Ясно сознавая свою неспособность постичь все многообразие комических стихий, действующих в мире, всю сложность, все богатство «тысячелетий развития народной смеховой культуры», выскажу все-таки одну очевидную мысль: смеховая культура – малая часть общечеловеческой культуры, один из инструментов, позволяющих несчастному человечеству хоть как-то справляться с неизбежными тяготами жизни. Сами по себе инструменты не злы и не добры (только в области человеческого духа добро и зло существуют реально).

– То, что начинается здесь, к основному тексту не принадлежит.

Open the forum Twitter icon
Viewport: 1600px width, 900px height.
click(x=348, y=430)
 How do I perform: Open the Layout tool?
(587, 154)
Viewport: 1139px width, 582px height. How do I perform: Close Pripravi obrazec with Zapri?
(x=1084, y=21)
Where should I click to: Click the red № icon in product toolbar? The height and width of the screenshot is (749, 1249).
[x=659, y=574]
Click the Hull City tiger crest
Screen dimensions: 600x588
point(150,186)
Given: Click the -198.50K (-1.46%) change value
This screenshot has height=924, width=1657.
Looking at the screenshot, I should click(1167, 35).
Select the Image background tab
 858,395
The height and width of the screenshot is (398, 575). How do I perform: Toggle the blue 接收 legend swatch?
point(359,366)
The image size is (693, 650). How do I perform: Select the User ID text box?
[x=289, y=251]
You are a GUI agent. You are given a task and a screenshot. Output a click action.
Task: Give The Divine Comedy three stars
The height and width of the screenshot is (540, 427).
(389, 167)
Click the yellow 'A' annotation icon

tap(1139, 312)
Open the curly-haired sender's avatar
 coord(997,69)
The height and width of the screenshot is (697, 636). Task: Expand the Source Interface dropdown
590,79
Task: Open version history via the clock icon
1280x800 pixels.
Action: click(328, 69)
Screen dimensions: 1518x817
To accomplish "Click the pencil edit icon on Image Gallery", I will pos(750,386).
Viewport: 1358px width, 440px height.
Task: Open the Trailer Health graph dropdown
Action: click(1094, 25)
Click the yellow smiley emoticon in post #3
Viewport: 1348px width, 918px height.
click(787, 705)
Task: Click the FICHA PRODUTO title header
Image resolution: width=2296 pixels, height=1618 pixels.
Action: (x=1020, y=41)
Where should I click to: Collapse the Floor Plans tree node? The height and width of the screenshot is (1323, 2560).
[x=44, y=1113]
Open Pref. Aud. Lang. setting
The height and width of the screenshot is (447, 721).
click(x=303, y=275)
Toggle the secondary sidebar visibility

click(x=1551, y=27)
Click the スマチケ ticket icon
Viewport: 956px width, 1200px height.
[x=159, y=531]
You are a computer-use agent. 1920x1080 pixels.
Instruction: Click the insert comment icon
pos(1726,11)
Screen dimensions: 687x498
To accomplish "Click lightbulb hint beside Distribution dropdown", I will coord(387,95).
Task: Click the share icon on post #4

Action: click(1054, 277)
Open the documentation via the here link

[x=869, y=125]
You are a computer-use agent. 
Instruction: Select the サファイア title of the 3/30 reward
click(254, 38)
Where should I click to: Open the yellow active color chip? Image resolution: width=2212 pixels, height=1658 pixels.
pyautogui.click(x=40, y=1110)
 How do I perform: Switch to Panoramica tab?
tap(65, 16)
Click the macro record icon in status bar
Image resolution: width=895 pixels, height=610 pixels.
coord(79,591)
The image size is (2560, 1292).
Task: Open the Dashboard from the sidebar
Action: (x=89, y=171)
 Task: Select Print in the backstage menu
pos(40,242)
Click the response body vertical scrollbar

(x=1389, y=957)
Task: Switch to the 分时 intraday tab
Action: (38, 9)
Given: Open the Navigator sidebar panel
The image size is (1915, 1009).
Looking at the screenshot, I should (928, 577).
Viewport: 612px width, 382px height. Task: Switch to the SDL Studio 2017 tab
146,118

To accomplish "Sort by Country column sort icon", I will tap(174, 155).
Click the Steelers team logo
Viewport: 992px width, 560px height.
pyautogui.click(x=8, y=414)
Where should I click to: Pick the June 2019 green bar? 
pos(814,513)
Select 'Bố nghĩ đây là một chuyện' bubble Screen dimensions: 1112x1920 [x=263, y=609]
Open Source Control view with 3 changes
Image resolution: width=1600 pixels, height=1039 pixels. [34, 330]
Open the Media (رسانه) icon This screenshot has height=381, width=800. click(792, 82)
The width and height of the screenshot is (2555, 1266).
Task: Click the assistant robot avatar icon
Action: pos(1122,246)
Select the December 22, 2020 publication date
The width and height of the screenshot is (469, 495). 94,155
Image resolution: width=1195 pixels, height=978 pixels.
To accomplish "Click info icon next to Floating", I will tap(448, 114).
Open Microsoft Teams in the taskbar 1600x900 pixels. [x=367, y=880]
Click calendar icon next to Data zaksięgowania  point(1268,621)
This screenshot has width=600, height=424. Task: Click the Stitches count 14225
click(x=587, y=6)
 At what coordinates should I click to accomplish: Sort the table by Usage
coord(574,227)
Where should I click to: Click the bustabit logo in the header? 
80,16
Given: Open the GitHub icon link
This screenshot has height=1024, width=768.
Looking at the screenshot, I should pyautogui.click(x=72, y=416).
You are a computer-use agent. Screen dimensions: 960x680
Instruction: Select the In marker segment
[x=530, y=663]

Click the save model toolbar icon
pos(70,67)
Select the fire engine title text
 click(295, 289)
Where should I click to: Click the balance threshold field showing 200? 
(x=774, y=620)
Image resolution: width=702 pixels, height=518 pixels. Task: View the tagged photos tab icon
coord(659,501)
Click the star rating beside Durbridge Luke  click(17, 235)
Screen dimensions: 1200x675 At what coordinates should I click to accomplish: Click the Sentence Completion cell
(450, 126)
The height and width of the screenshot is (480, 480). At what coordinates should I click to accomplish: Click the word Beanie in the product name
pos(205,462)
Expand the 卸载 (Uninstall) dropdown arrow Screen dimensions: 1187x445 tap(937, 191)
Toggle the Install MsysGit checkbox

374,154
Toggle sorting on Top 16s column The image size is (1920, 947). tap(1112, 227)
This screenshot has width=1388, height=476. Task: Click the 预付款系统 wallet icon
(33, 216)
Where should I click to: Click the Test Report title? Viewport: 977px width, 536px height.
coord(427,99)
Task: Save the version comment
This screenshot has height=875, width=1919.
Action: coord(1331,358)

Любой инструмент, попавший в руки дурного человека, может послужить злу.
Та самая «веревка Флоренского», про которую мы говорили на пятом чтении, – обычная веревка, которой можно с одинаковой легкостью вытащить из колодца упавшего туда ребенка или удавить соседа. Как заметил некогда Новалис: «Гениальное остроумие – это гениальное применение остроумия». Точно так же «скотское остроумие», «хамское остроумие», «ильфо-петровское остроумие» могут выглядеть, в момент своего зачатия, очень даже острыми и умными, и только применение делает их скотскими… Само по себе остроумие безгрешно; но остроумный человек точно так же может по временам согрешать, как и человек тупоумный.
Повторим еще раз, еще раз постараемся понять главное: любой инструмент, любая вещь на этой земле могут быть применены неправильно. Нетрудно убить человека хлебным ножом; колесо грузовика, развозящего хлеб, может человека раздавить. Но в ту пору, когда холодное железо и колесо не были еще изобретены, зло уже существовало и действовало. Каин, первый человек на земле, рожденный женщиной, убил брата простой дубиной.
Замечу напоследок, что в исторической перспективе комедия – младшая сестра трагедии. Обычно она является в мир как «отпущение», «перевертыш» от трагедии, словно бы ее развязка, «дающая право в хохоте и безудержном веселье изживать то, что только что было пережито серьезно» (Бахтин).
Суть трагического просветления (катарсиса) А. Ф. Лосев постарался однажды объяснить примерно так. Спектакль окончился. В опустевшем зале сидит зритель, на глазах которого только что колебались устои вселенной, трещали скрепы мироздания. И сидит этот человек с каким-то новым упованием, с какой-то новой тишиной в душе, потому что человек этот ясно видит (в очах души своей, Горацио), что во вселенной, после пролетевшей бури, всë уцелело. Все устои, все скрепы остались на своих местах. «Мы чувствуем, – говорит Лосев, – что действительно были затронуты самые основы нашего бытия, и вот – они невредимы».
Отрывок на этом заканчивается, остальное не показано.